| Instructions for the task |
Swap "Compression" for "Privacy" in everything from the line containing "Click the Recruiter" down to the end of the listing. Write those lines out again with nothing else changed.

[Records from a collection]
************

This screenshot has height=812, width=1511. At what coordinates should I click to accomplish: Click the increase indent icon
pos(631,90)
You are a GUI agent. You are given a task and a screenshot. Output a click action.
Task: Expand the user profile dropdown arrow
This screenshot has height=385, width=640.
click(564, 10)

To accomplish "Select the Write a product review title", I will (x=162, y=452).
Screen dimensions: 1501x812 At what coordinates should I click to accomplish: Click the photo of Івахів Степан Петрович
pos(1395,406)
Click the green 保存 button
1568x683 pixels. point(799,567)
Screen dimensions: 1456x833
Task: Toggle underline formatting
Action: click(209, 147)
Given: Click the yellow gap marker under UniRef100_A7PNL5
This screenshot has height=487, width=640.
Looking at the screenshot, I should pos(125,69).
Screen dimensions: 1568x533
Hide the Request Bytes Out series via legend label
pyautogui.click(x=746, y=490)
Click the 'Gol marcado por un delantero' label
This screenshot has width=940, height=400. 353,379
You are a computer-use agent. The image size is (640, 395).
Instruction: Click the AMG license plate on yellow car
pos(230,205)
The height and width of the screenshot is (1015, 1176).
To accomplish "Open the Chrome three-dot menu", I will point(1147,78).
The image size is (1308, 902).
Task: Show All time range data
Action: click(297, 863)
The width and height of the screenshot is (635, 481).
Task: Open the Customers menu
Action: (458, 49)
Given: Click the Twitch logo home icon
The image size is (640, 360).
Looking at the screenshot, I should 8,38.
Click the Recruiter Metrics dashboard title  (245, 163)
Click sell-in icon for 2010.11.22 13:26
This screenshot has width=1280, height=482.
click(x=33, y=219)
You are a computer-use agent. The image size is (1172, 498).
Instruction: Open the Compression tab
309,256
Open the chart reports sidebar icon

************

| Output for this exercise |
Click the Recruiter Metrics dashboard title  (245, 163)
Click sell-in icon for 2010.11.22 13:26
This screenshot has width=1280, height=482.
click(x=33, y=219)
You are a computer-use agent. The image size is (1172, 498).
Instruction: Open the Privacy tab
309,256
Open the chart reports sidebar icon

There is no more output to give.